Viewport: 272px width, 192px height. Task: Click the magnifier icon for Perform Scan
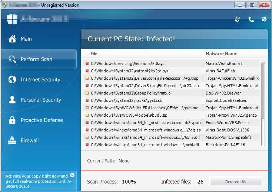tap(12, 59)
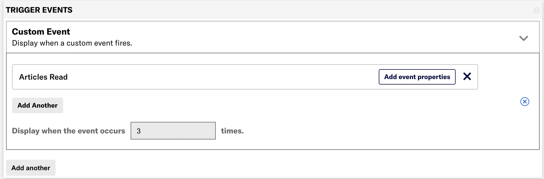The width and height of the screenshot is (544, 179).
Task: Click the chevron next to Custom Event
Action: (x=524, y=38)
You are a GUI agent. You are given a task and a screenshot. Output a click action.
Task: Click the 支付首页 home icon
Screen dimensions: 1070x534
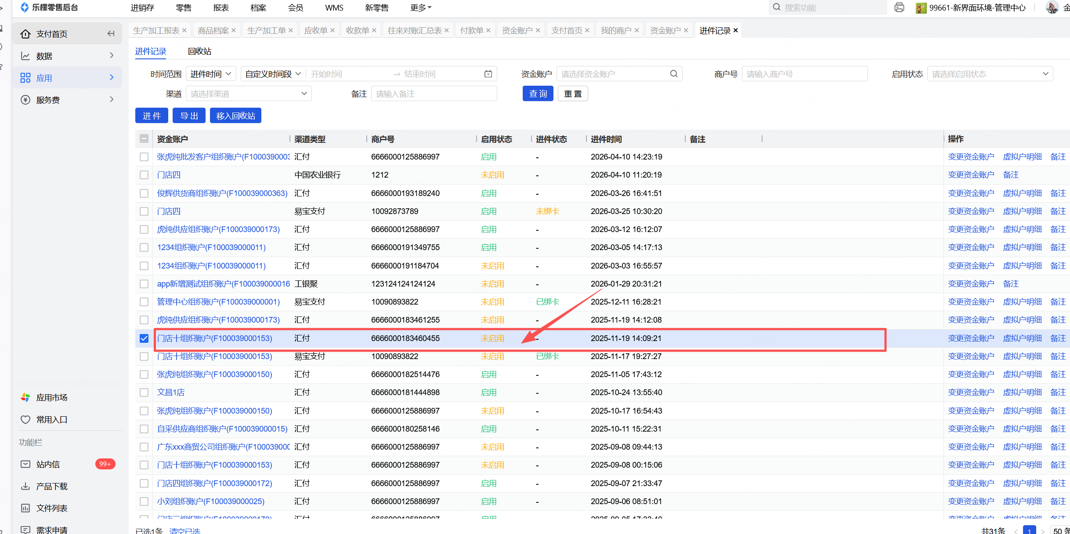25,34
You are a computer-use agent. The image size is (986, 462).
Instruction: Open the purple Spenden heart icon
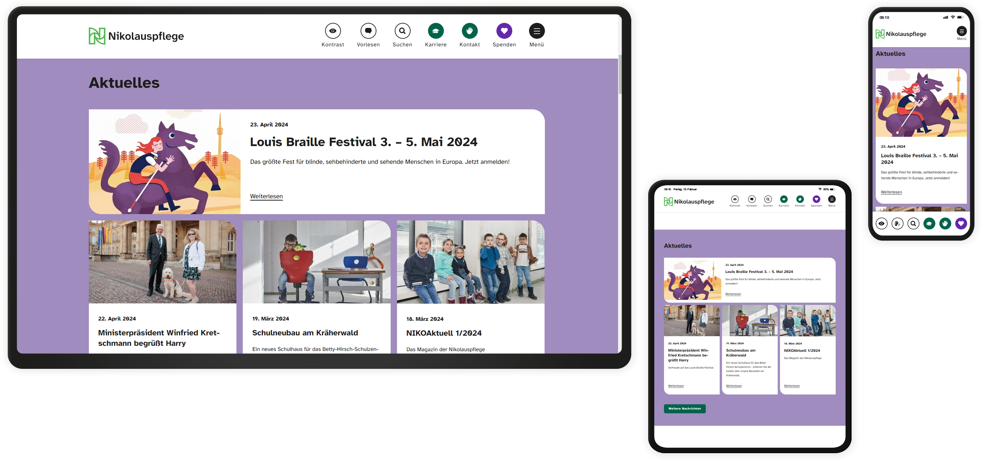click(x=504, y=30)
◇ ◇ ◇ ◇ ◇ ◇ ◇
__SHORT PROBLEM__
Rewrite all of the data above, substituting "button" for every "icon" and changing nothing else. Leave out the pictures.

__COMPLETE OUTPUT__
Viewport: 272px width, 192px height. Task: Click the magnifier button for Perform Scan
tap(12, 59)
The width and height of the screenshot is (544, 179).
Task: Click the chevron next to Custom Event
Action: (x=524, y=38)
You are a GUI agent. You are given a task and a screenshot. Output a click action.
Task: Click the 支付首页 home button
Screen dimensions: 1070x534
25,34
You are a computer-use agent. The image size is (986, 462).
Instruction: Open the purple Spenden heart button
click(x=504, y=30)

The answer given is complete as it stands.